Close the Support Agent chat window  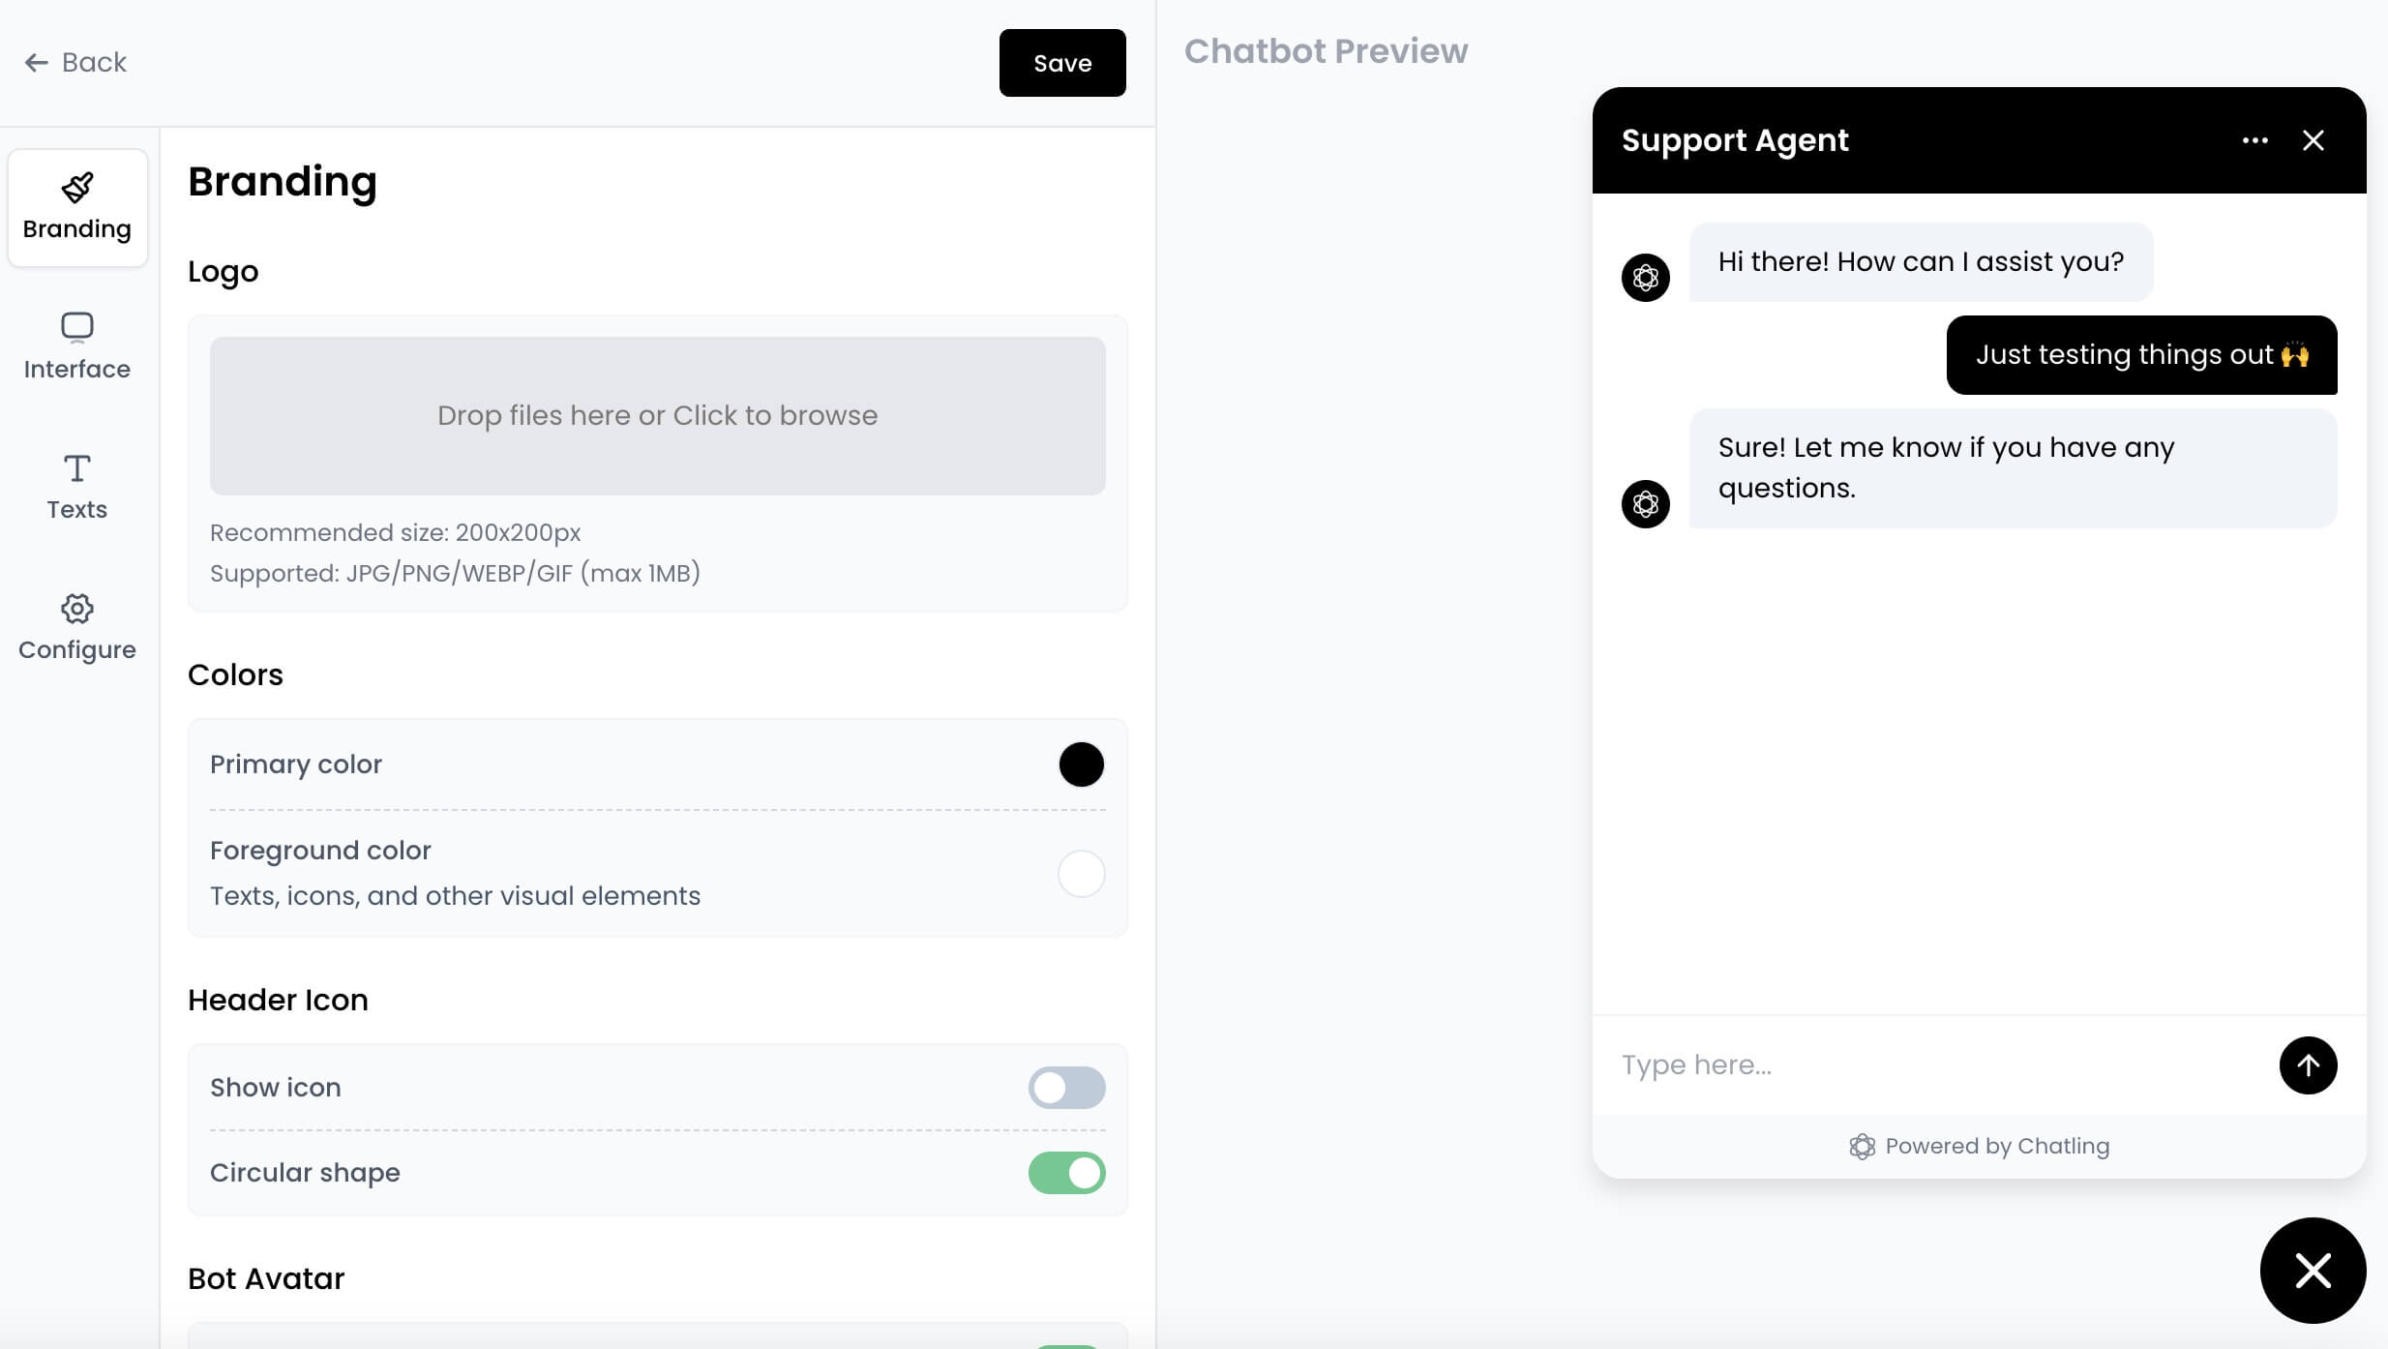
...
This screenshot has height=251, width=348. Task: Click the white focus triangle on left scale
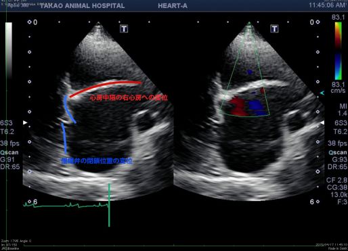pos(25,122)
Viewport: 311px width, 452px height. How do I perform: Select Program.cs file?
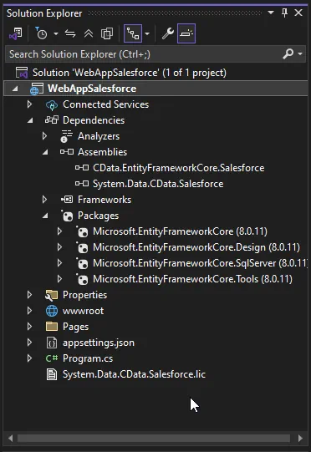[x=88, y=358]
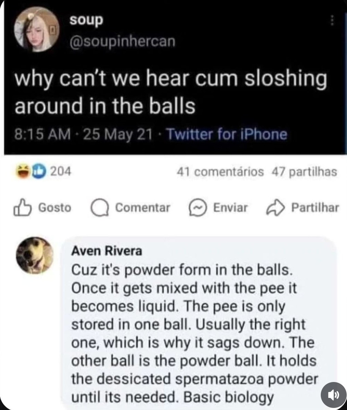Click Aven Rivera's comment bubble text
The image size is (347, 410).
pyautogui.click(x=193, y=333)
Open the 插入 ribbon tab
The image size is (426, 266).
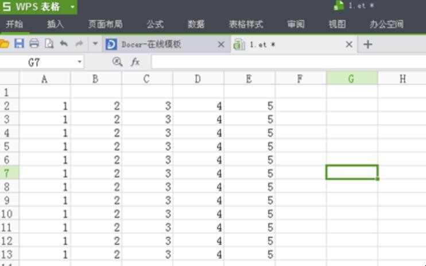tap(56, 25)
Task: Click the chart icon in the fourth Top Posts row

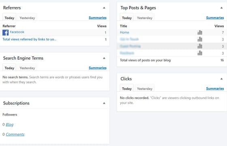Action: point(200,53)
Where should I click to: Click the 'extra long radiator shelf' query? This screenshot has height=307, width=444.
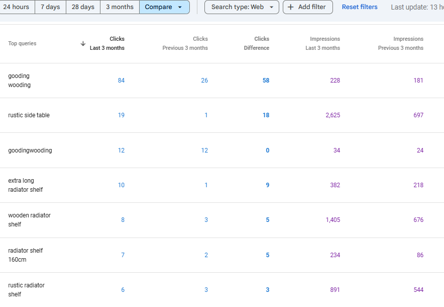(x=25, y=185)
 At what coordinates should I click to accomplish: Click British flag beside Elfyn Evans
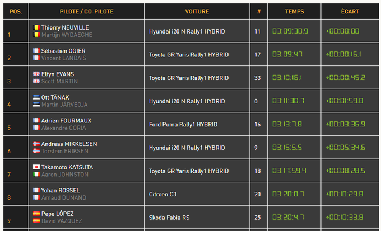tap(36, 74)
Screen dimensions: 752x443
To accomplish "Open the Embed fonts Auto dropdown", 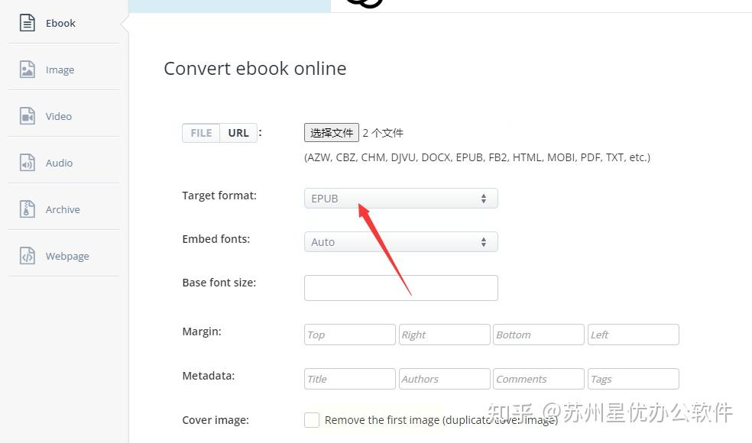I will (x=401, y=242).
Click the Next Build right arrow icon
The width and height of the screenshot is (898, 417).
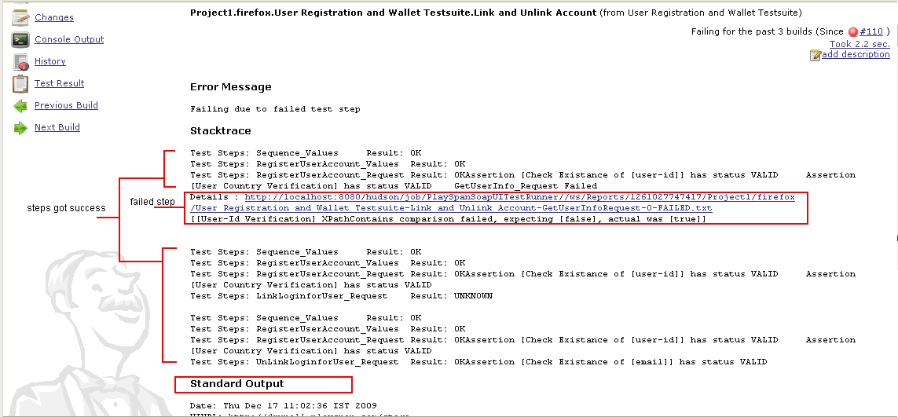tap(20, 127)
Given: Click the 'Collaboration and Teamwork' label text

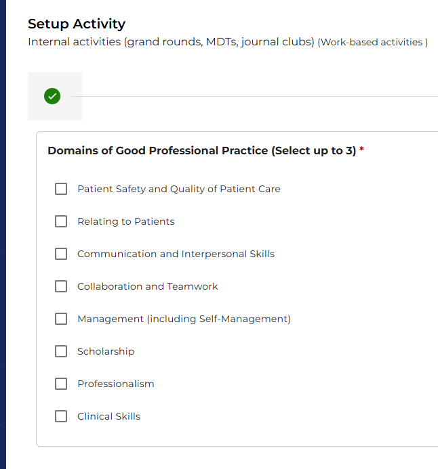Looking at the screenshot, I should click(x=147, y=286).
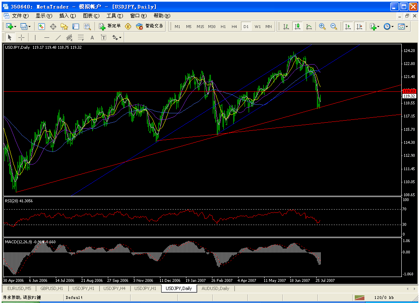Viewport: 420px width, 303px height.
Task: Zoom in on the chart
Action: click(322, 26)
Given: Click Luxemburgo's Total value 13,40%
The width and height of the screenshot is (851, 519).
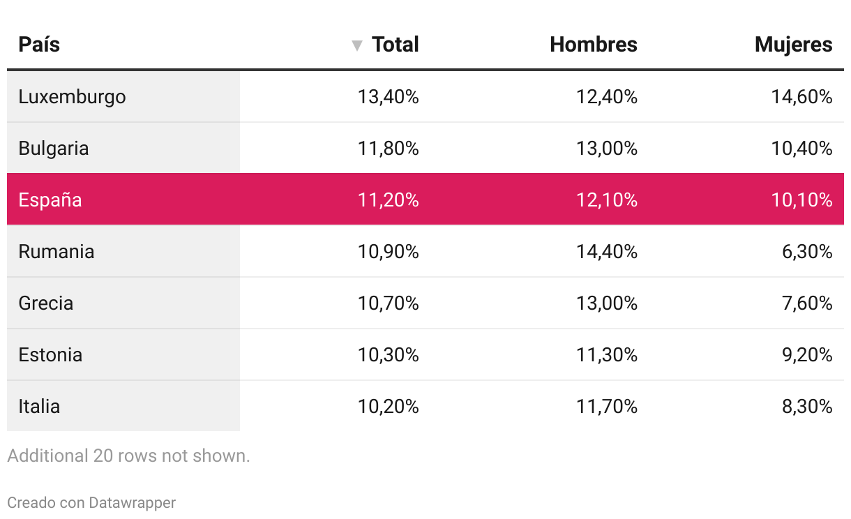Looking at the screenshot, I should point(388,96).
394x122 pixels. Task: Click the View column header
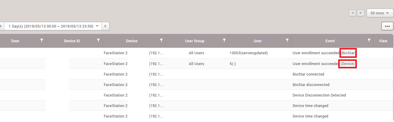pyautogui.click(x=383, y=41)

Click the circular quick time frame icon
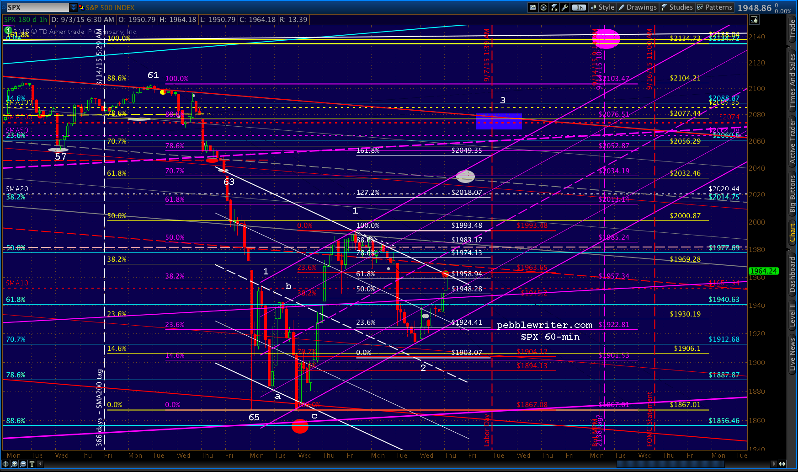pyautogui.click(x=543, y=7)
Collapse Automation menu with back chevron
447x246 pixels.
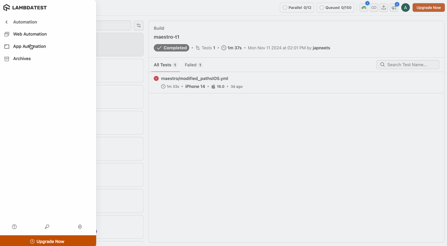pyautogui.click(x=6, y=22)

## Problem requirements
Above are records; write out the lines from the one with "Where should I" down to the one with "Screen dimensions: 752x443", exactly, leaving the pictures out.

## Reply to the exercise
Where should I click to: Click the 'extra long radiator shelf' query? This screenshot has height=307, width=444.
(x=25, y=185)
 At what coordinates should I click to accomplish: Click British flag beside Elfyn Evans
tap(36, 74)
Screen dimensions: 752x443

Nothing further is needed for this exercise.